Il lavoro net campi venne trascurato totalmente, il tempo consumato prevalentemente a letto e la strano nomignolo di “Giaculeta” può essere stato in parte originato dalle esortazioni di sua madre “Giacu leute. Giacu leute” (Giacomo alzati). A 24 anni e mezzo circa, non si saprà mai se dopo aver lungamente meditato o frutto di una notte di fantasticherie ossessive e soverchianti, Giaculeta un mattino lasciò la casa, i suoi cari e si avvio nei paesi limitrofi a chiedere 1’elemosina;(i terreni li aveva gia venduti). Autentico antesignano dei moderni yuppies in un periodo che la storia non li aveva ancora inseriti sulla scena, Giaculeta inaugurò questo stile di vita lasciando che la barba ed i capelli assumessero liberamente 1'aspetto voluto da madre natura ed esulando clamorosamente dal normale ordinamento sociale, sino alla sua morte.
Con il passare degli anni allargò il percorso di questua dotandosi di un carretto sul quale stipava ogni sorta di cianfrusaglie, in prevalenza stracci.
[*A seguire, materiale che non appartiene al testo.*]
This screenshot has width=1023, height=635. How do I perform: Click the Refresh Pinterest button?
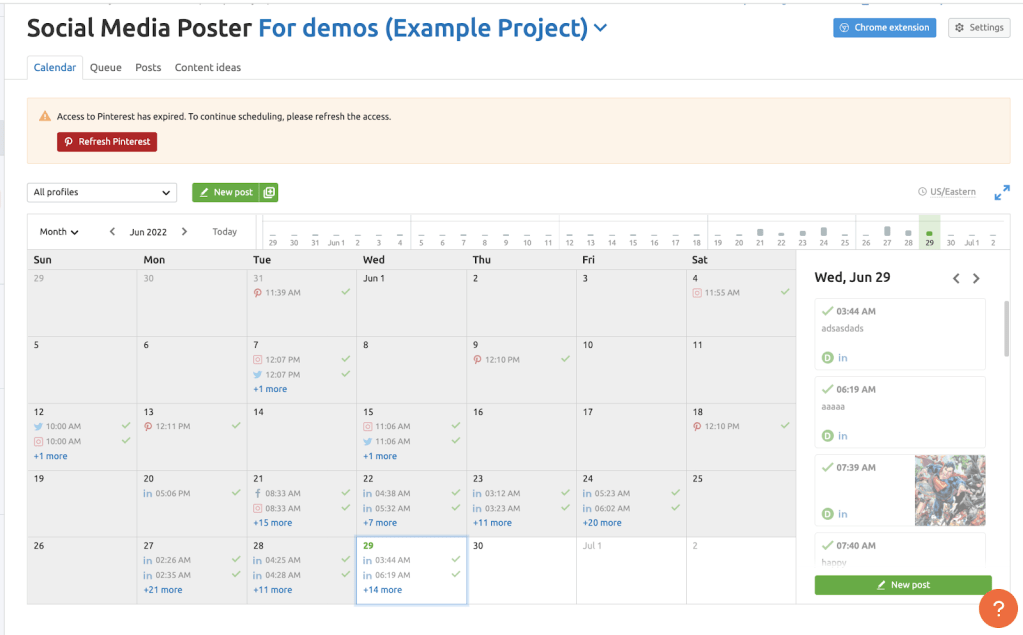click(x=107, y=142)
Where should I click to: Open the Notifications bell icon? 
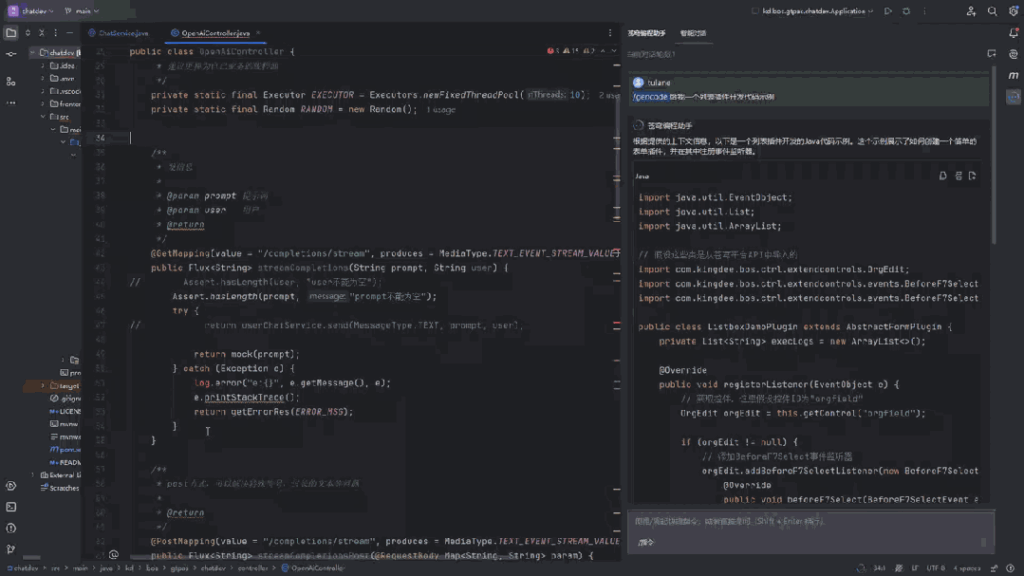1011,32
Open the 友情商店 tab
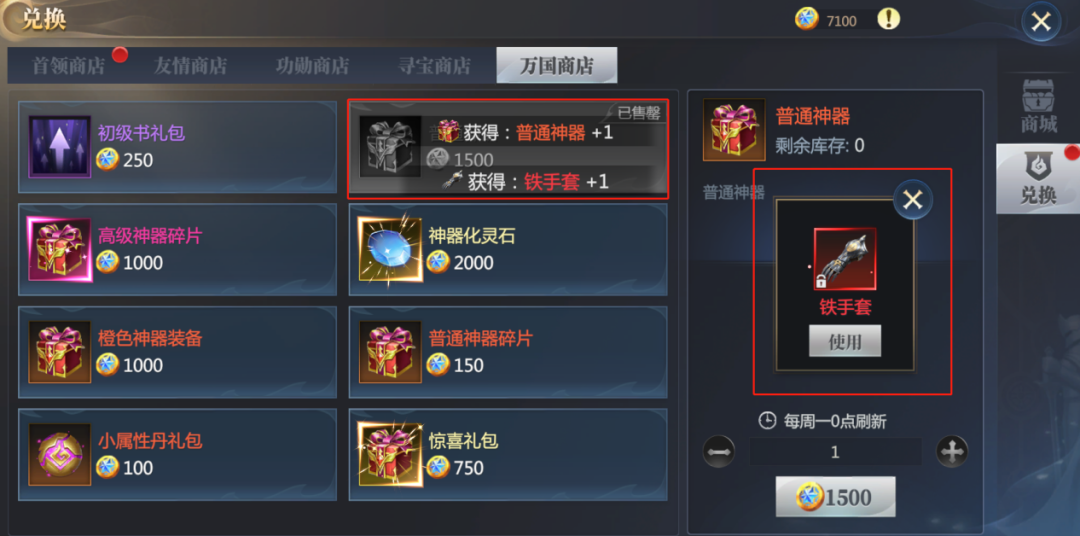The image size is (1080, 536). [190, 65]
Prima però si assicurava che non fossero smarriti perchè la sua grande sensibilità e dirittura morale gli vietarono ogni dubbio. Giaculeta visse cosi di elemosina e sovente patì la fame anche se qualche spicciolo la possedeva, ma lui non voleva spendere. Durante l’ultima guerra, i tedeschi vennero a prelevarlo diverse volte per raggiungere il quorum del terribile diktat: "Dieci italiani per un tedesco”. Lui ci andava tranquillo, tanto, diceva: "Per uccidere un altro e meglio che uccidano me”; e poi in quei luoghi c'era sempre (fattore molto importante) qualcosa da mettere sotto i denti. Ma la buona sorte volle sempre il suo ritorno a casa e per giunta sfamato. Il suo giro si era intanto ingrandito e luoghi di sua preferenza erano il cuneese verso la periferia sud-ovest di Torino: pare che una volta imboccò Corso Unione Sovietica, ma fatti pochi isolati la guardia cittadina lo intercettò e saputa la provenienza lo rimise prontamente, lui e il carretto, fuori Torino in direzione sud. A circa cinquant’anni la sua attività era alla massima espansione e per raccogliere più “merce” si era dotato di un secondo carretto che però spostava uno per volta: poche centinaia di metri, poi tornava indietro per recuperare 1’altro e cosi via...
Per alleggerire il suo travagliato trasporto aveva adottato un cucciolone di cane lupo nero che lui chiamava Tilin; però Tilin collaborava poco e il più delle volte saltava sul carretto e faceva cuccia. Ebbe solo questo cane, che godette di grande longevità morendo poco prima del padrone e lo accompagno nel suo peregrinare anche quando più avanti mollò il secondo carretto. Quando si trovava nei paraggi di casa, Giaculeta veniva a scaricare i carretti e finì con lo stipare tutta casa propria di materiali indescrivibili. Ogni tanto, specie se era inverno, poteva concedersi una sosta di un mese o due a casa, ma non questuò mai nella sua Pratosalice. Secondo il dott. Paolo Olivero di Pianfei, Giaculeta non era assolutamente pazzo perché egli poté osservarlo e parlargli in tempi reali e fu ancora lui a redarre il certificato di morte di Giacomo Fenoglio. Il medico assicura che Giaculeta godette sempre di ottima salute fisica nonostante l'assoluta indifferenza agli agenti atmosferici e i suoi pernottamenti occasionali ed incerti, morendo dopo brevissima malattia.
Riposa in pace nella tua Pianfei, Giaculeta.